Each year, there are 11,000 crashes in Philadelphia, nearly 100 deaths, and thousands of injuries. Pedestrians and cyclists are vulnerable and they lack any real protection against a thousand-pound vehicle.
The costs are staggering — not just in terms of the human toll, but financially as well. According to the Pennsylvania Department of Transportation, the medical, auto insurance, and infrastructure costs associated with crashes total more than $1 billion per year.
This needs to end. Now.
That's why the Bicycle Coalition of Greater Philadelphia is calling on the next mayor and City Council to implement a Vision Zero policy — a political, planning, and enforcement strategy that originated in Sweden and has successfully cut deaths and crash rates in many cities, including Stockholm, London, Paris, and New York.
At the heart of the Vision Zero approach is the idea that traffic deaths should never be thought of as "inevitable." Look at the airline and railroad industries, which are always adapting their methods of operation to increase safety.
Similarly, we believe the next mayor can make our roads safer for all users — people in automobiles, on bicycles, and on foot — by making it a priority to study the causes of crashes and implementing better safety strategies.
As a result of the May 12 crash along Amtrak's Northeast Corridor in Philadelphia, the Federal Railway Administration called for changes in how trains operate around curves. We need to bring that same focus and commitment to what is happening on our roads and have our government and the public respond quickly to fix problems.
The Bicycle Coalition has been examining crash data in the city and what is most disturbing is that too many of the top crash sites involve pedestrians located along our most important transit and commercial corridors: Broad Street, Frankford Avenue, Market Street, Chelten Avenue along with Roosevelt Boulevard, and Torresdale and Cottman Avenues.

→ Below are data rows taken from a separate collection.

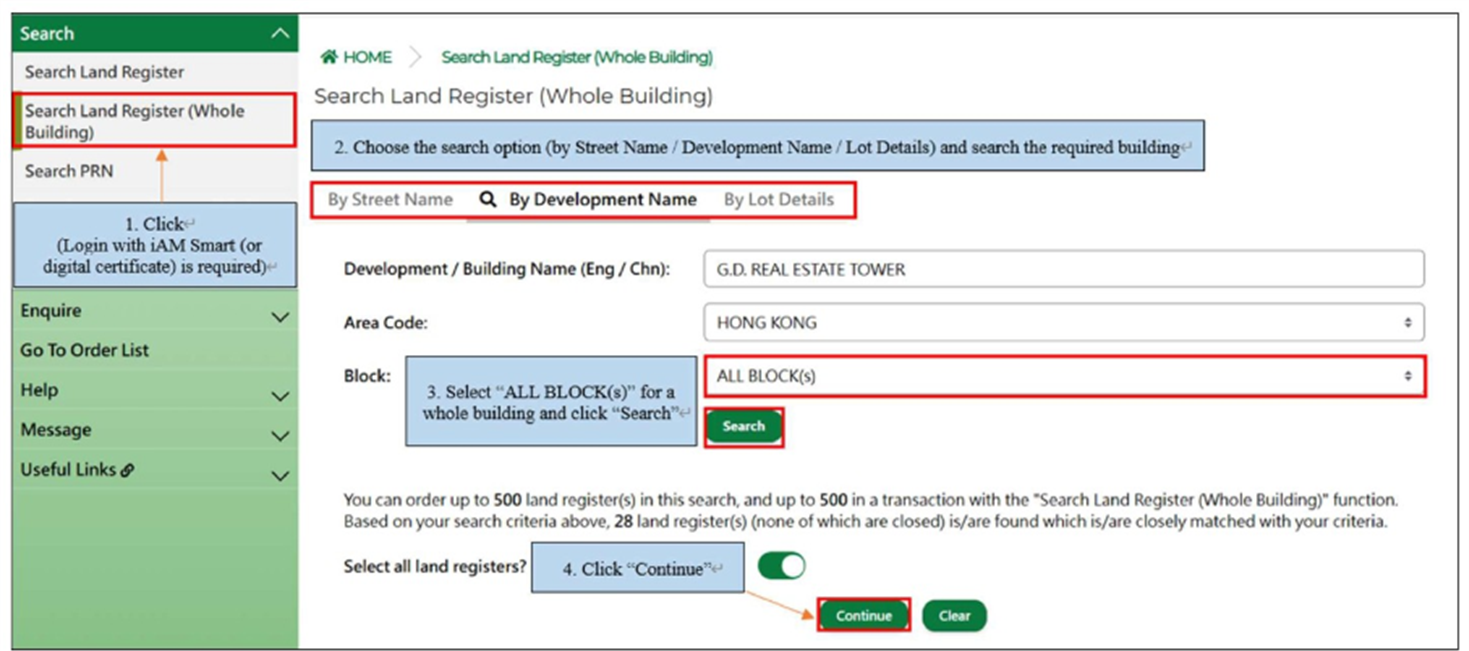Collapse the Search section in sidebar
The width and height of the screenshot is (1469, 651).
point(282,31)

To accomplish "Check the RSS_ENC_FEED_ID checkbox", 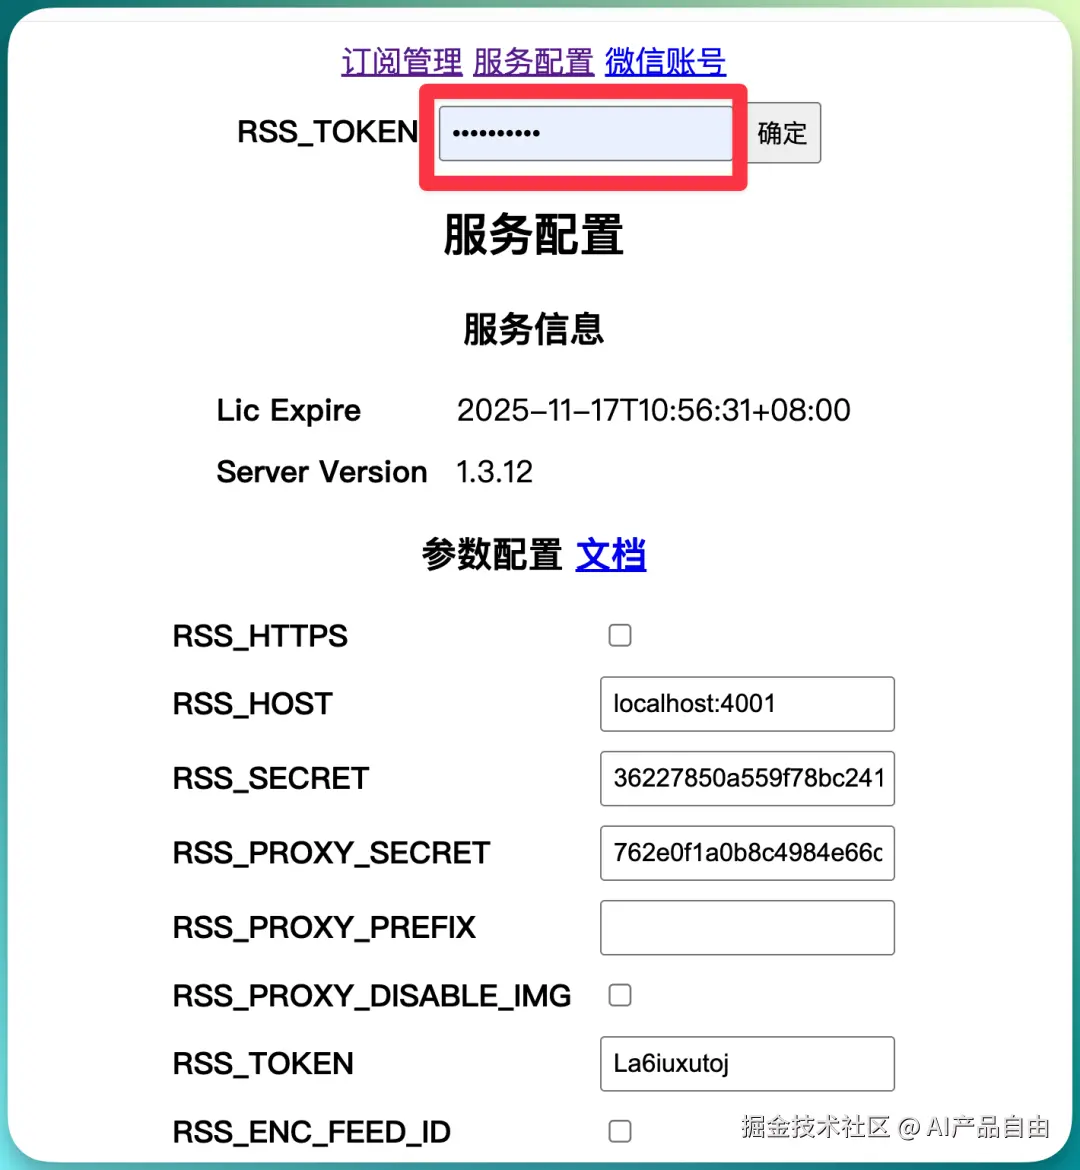I will (619, 1131).
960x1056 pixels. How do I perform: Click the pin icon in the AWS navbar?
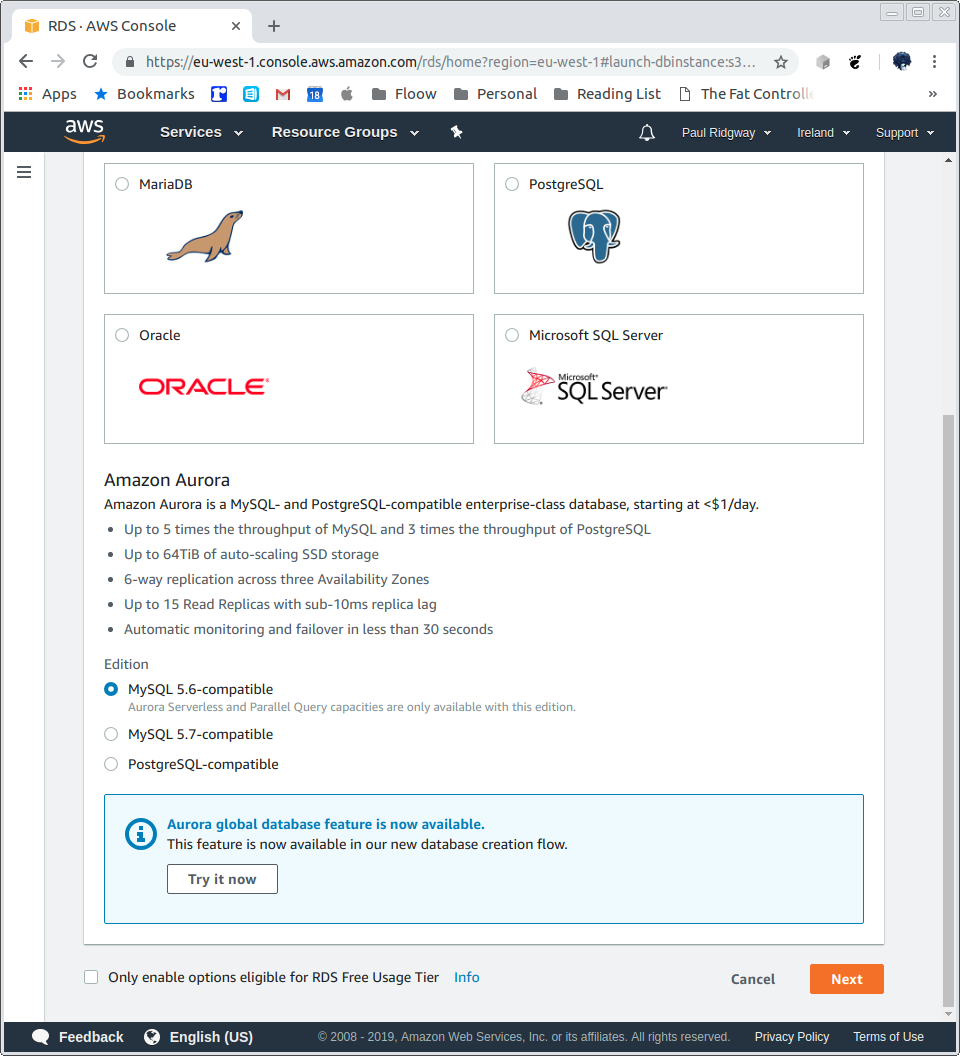[456, 131]
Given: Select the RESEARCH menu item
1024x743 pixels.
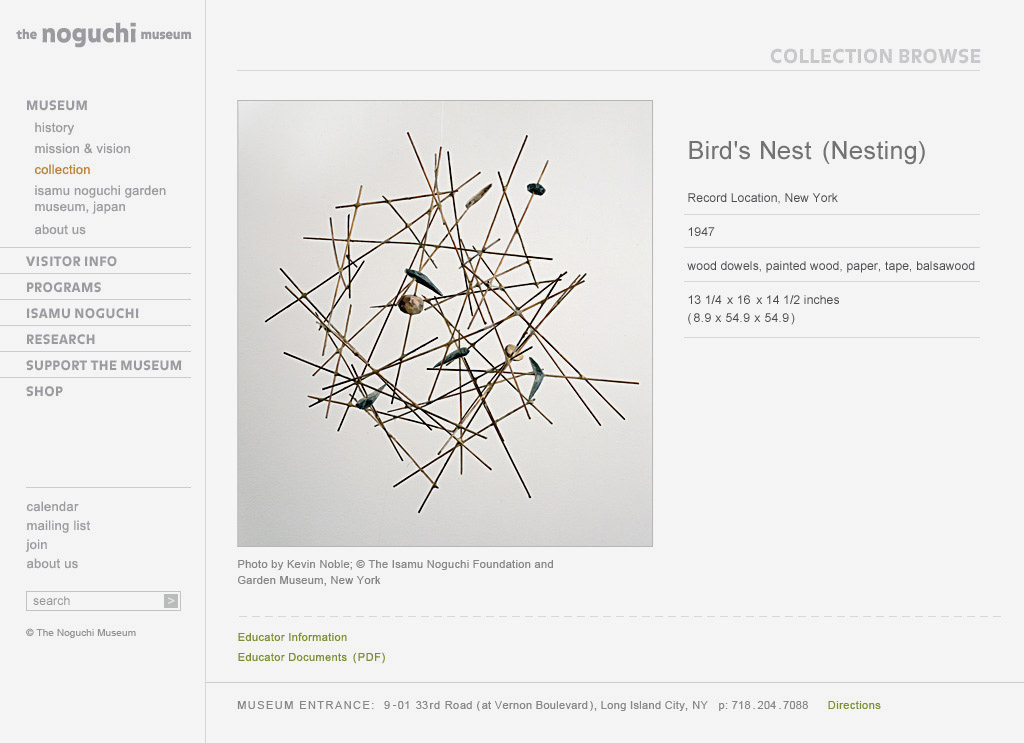Looking at the screenshot, I should (x=60, y=339).
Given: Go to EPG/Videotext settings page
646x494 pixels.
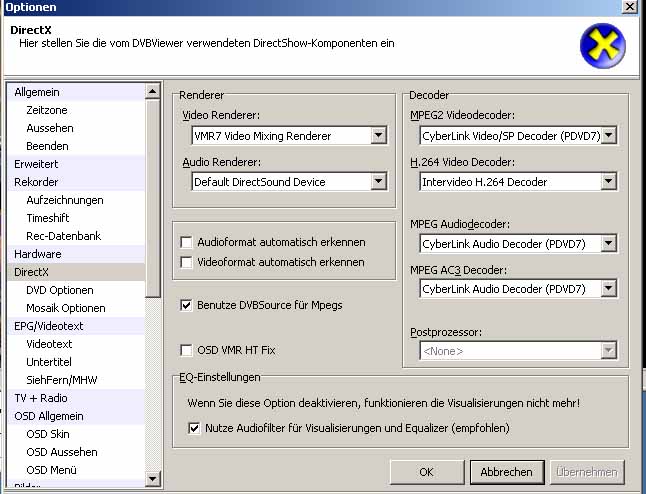Looking at the screenshot, I should click(50, 326).
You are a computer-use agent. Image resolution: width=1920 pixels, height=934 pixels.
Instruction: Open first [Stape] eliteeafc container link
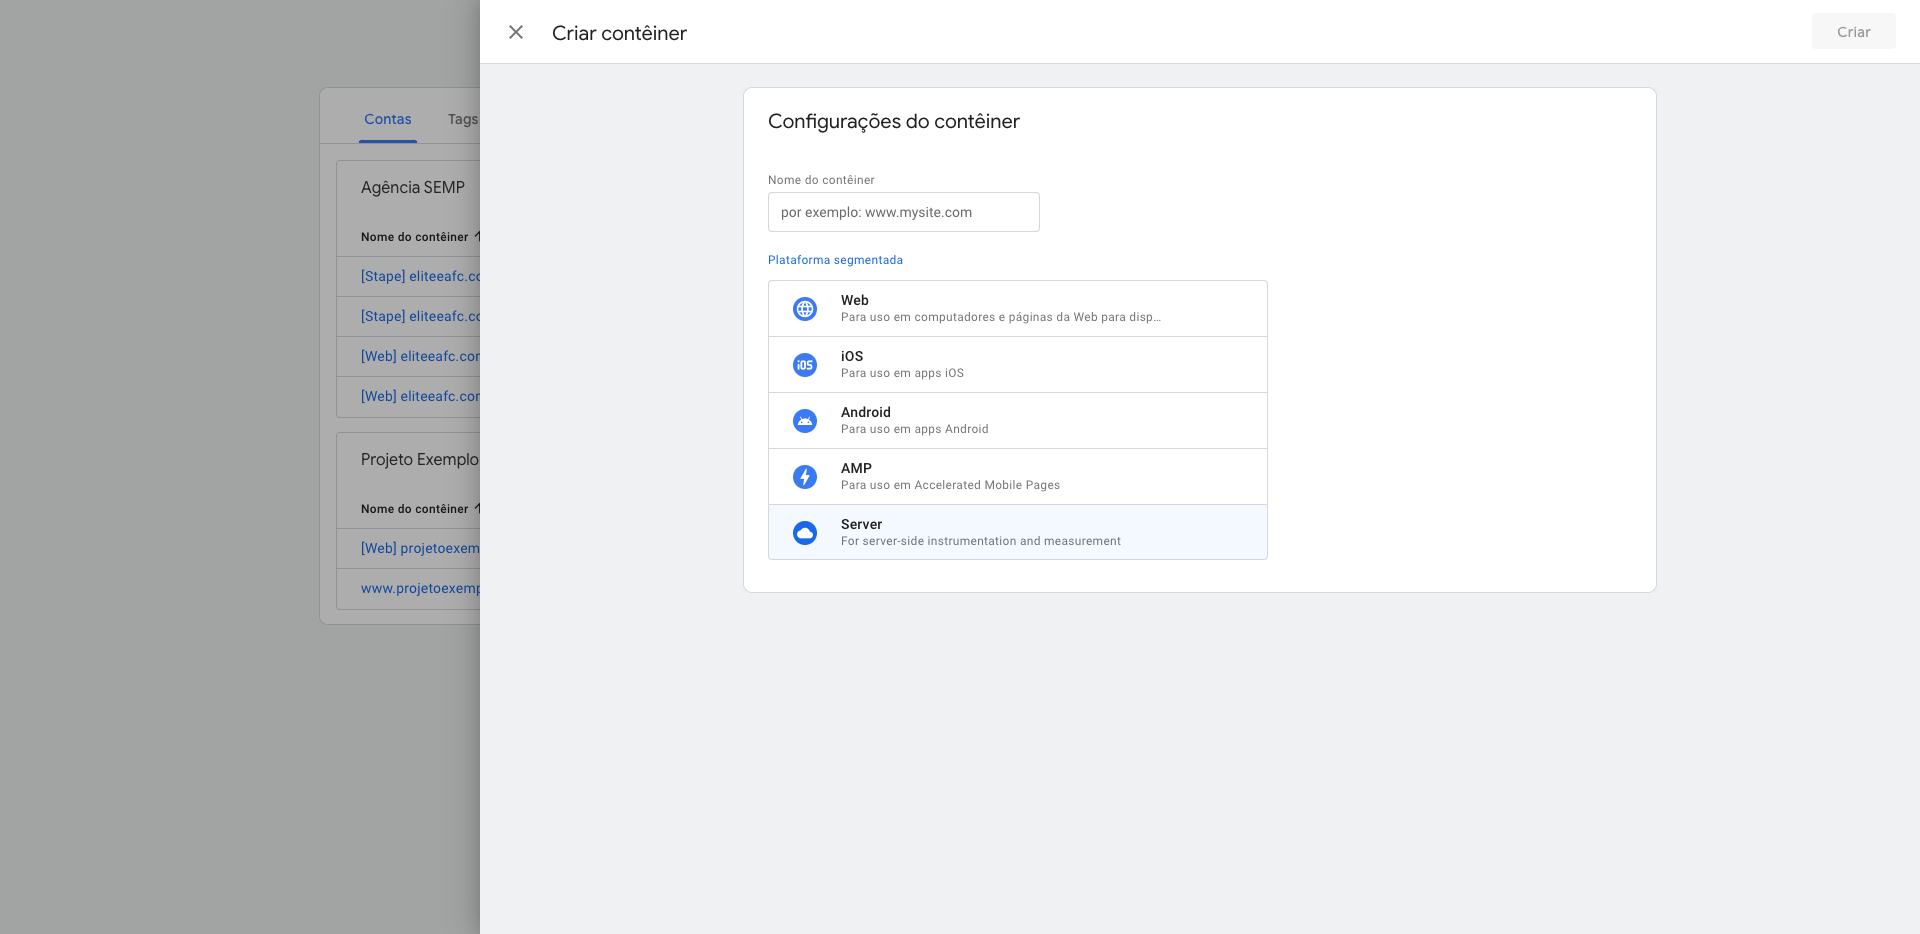click(420, 276)
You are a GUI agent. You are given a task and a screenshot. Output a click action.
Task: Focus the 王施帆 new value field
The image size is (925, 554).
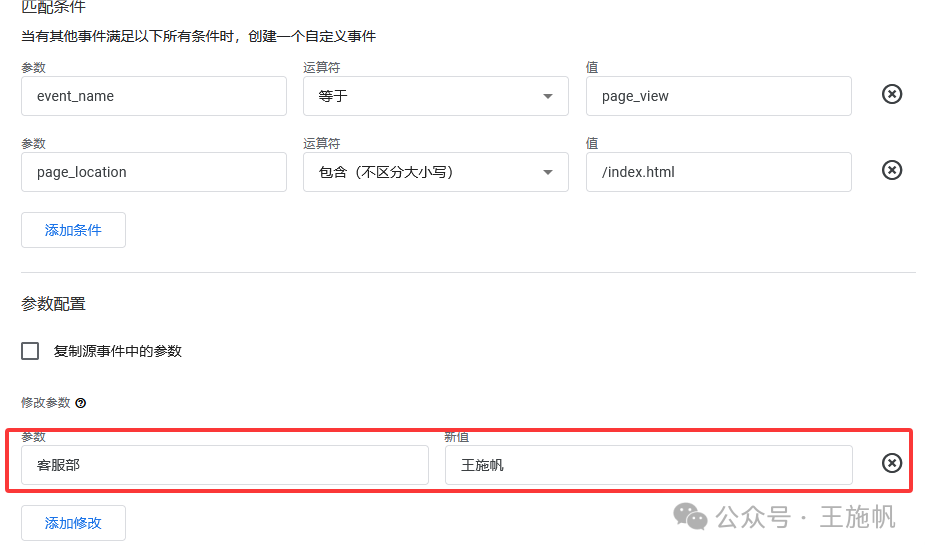point(648,466)
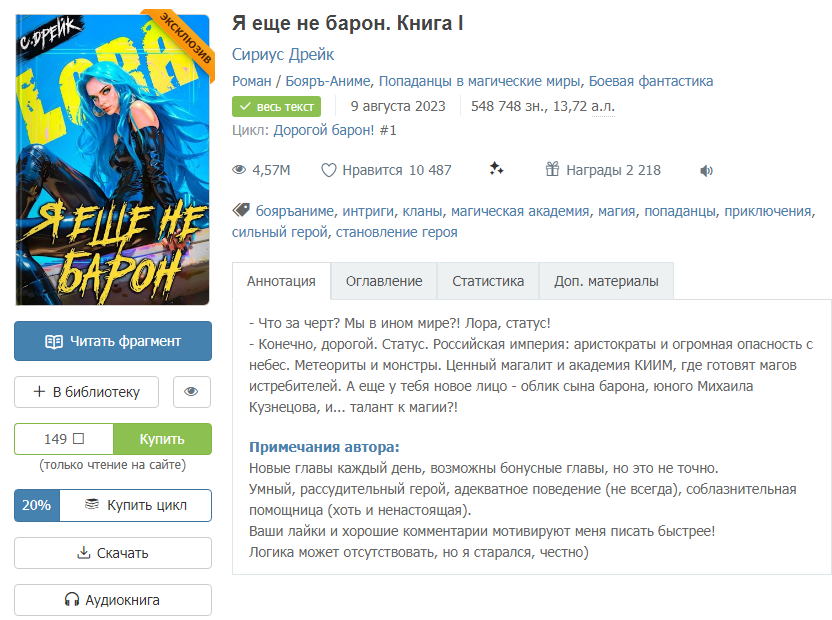The width and height of the screenshot is (832, 620).
Task: Add the book with the В библиотеку button
Action: tap(86, 392)
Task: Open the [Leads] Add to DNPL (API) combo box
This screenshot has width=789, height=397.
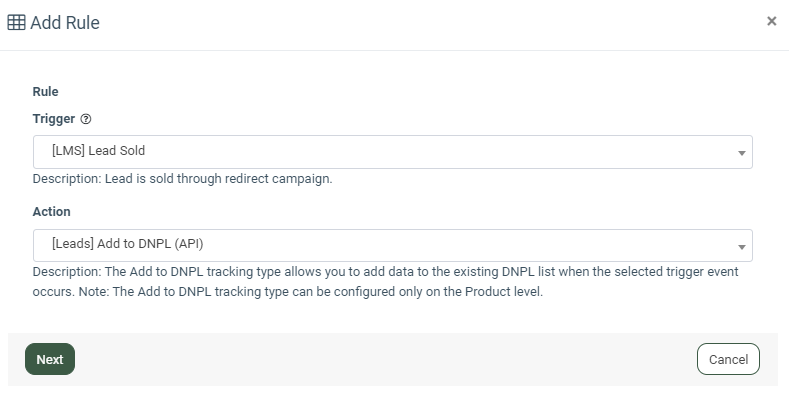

One major factor identified in many of these crashes is speed. If we can lower the speed at which cars travel, we can lower the chances of a collision. And when a crash does occur at a lower rate of speed, the chances of survival for pedestrians and cyclists will be greater. At 30 miles per hour, the chance of surviving is 60 percent, but at 20 miles per hour, the rate of survival goes up to 95 percent.
The goal, then, is to get drivers to slow down so they can be more prepared to see and react to pedestrians and cyclists. And there are many tools to make this happen, including speed cushions, roundabouts, bulb-outs, signal timing, speed cameras — even bike lanes.
Since the installation of a bike lane on both Pine and Spruce Streets in 2009, the volume and speed of traffic has stayed constant, but crashes have dropped 25 percent. This is due to the single lane of vehicle traffic accompanied by timed 20-mile-per-hour signals on those streets, allowing vehicles to get from one end of Spruce or Pine to the other within minimal stopping time. The key to replicating that success throughout the city is to take a comprehensive look at where crashes are occurring and find solutions that fit the needs of each neighborhood.
Too often the debate is framed in terms of rude behavior from drivers, cyclists, or pedestrians. The reality is all users have a right to the road. But changes to our road system have not kept pace with the number of people choosing to commute via bicycle or with their feet in our city. Physical changes — like protected bike lanes and pedestrian plazas — need to be made to our streets to acknowledge the presence of all users. And we must do a better job of educating road users of all ages and backgrounds through media campaigns and education programs like Safe Routes Philly.
If we are to affect reform, social norms must change by increasing public awareness to problems and solutions.
Enforcement is also critical. We need to use 21st-century technology to assist law enforcement. The Police Department currently is not allowed by state law to use radar — a World War II technology — because only state police can. This is ridiculous, and the next mayor should work with state legislators to allow Philadelphia to govern in a way that can protect its citizens.
We want the next mayor to commit to cutting the death and crash rates in half in Philadelphia. Start by appointing a task force that includes city and state agencies, as well as neighborhood groups. Then provide the strong leadership that will be needed to get everyone on board to implement the recommendations. Government works best when there is a clear goal and the public understands and supports that goal.
Traffic deaths are not inevitable, and Philadelphia can do more to save lives and improve the quality of life in our neighborhoods.